*Task prompt:*
In the retirement plan reform text below, what kind of investments does the prudent-man rule restrict trustees to?

====== Text provided

A
Capitalist's Social Security, 401(k), and Retirement Plan Reform Program
What if
there was an easy way to implement a whole new approach to retirement funding,
pension planning, and Social Security? Would the politicians be interested?
Let's find out.
What if
the new plan actually reduced payroll taxes, cut prices, created jobs,
increased salaries, raised shareholder dividends, partially funded decreased
healthcare costs, and was available to everyone?
Sound
too good to be true, but it's actually doable. The reasons for the present
system's failure are mostly political; the solutions are clear, practical, and
non-partisan. What we want is a less expensive system for assuring that
everyone is able to retire with an adequate income, higher than that provided
now by Social Security.
What we
need is a simple program, part mandatory and part voluntary, using experienced
trustees who operate within the strictures of the prudent-man rule--- a
risk-minimizing legal doctrine that restricts investments to those that seek
reasonable income and preservation of invested capital--- SIBORAP Tier One
investments.
The
2007-2008 stock market correction and credit crisis laid bare the weaknesses of
all self-directed retirement accounts. First of all, they are not (and never
were) pension plan equivalents. They were cheap-to-provide replacements for
fully funded defined benefit pension plans--- supplemental programs at best.
Next,
inexperienced investors were provided with an array of far-too-speculative
investment options, and little if any training in basic QDI (Quality,
Diversification, and Income) investment principles. The mutual fund industry
was allowed to monopolize the self-directed plan market place.

============
====== Material shown

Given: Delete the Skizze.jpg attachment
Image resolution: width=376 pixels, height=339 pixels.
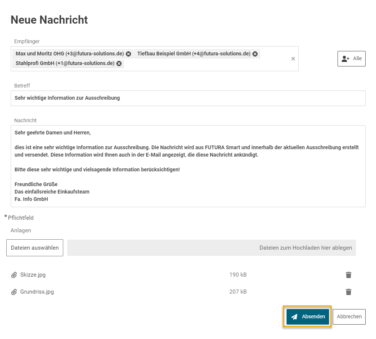Looking at the screenshot, I should [348, 275].
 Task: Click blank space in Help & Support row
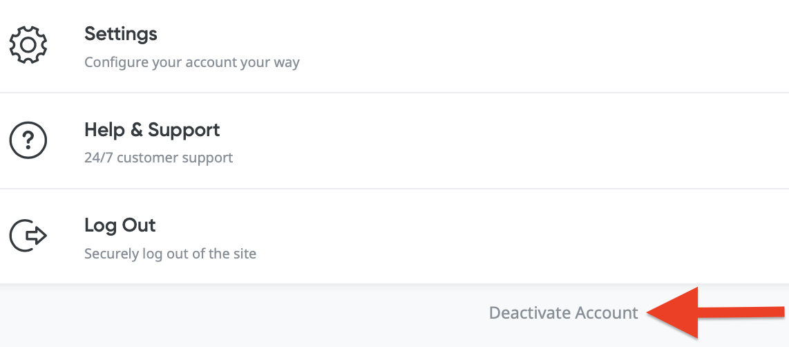(x=518, y=141)
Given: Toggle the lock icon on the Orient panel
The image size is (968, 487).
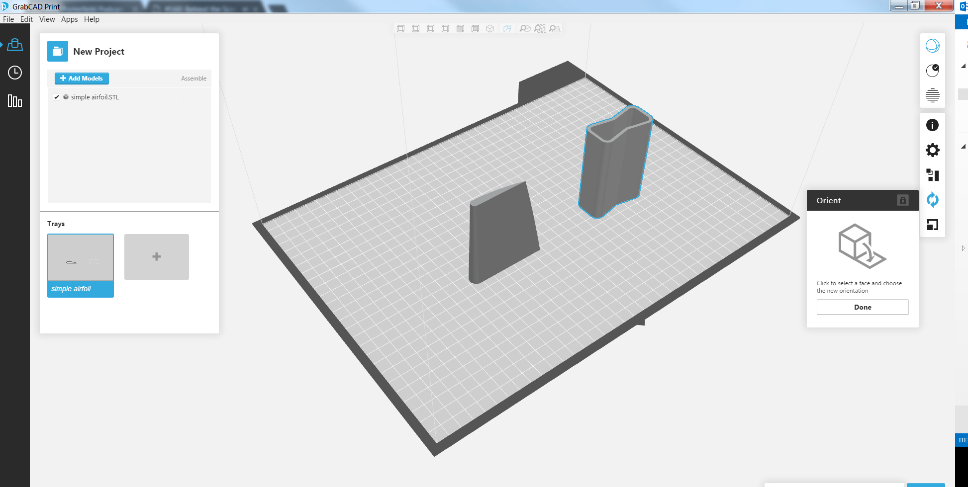Looking at the screenshot, I should point(903,200).
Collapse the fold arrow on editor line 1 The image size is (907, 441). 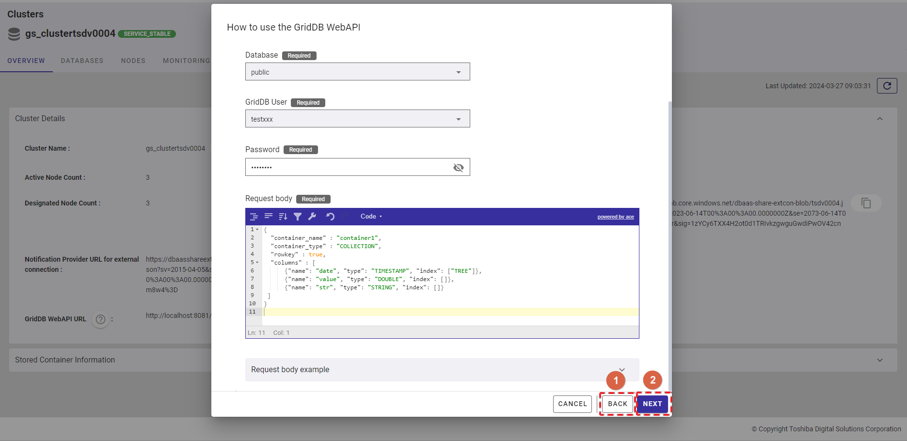257,230
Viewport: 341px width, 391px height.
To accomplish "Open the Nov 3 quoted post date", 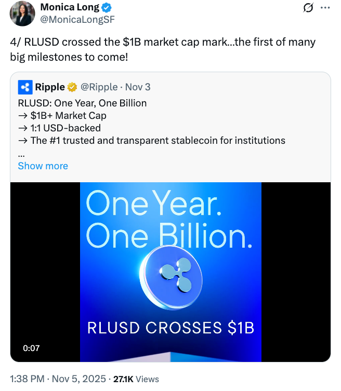I will [137, 87].
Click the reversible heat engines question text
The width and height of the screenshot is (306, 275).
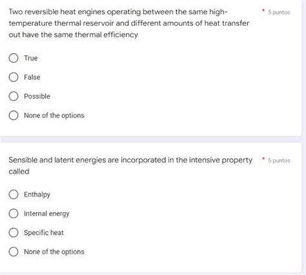[129, 23]
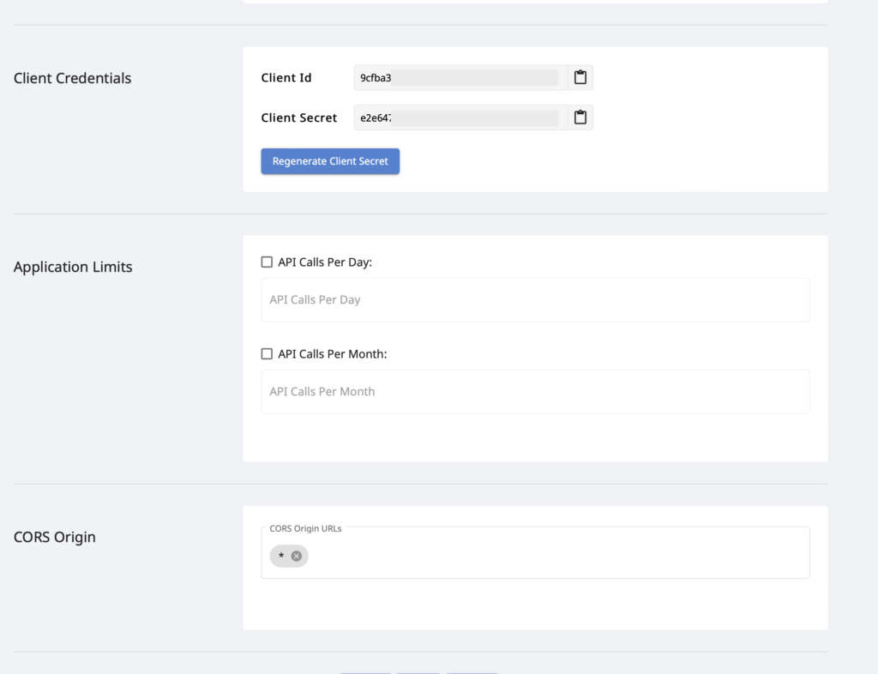Enable the API Calls Per Month checkbox

point(267,354)
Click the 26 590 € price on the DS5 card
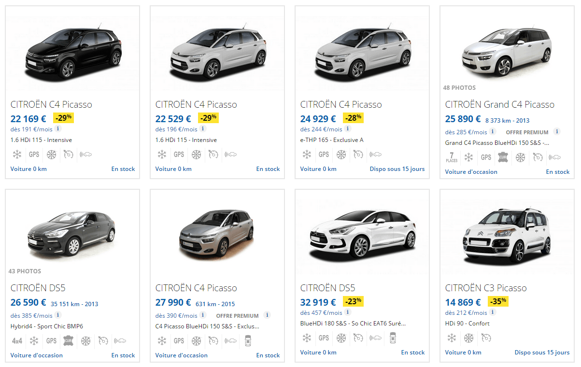Viewport: 581px width, 367px height. (x=28, y=303)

============

*Solution to this task:*
Investments that seek reasonable income and preservation of invested capital.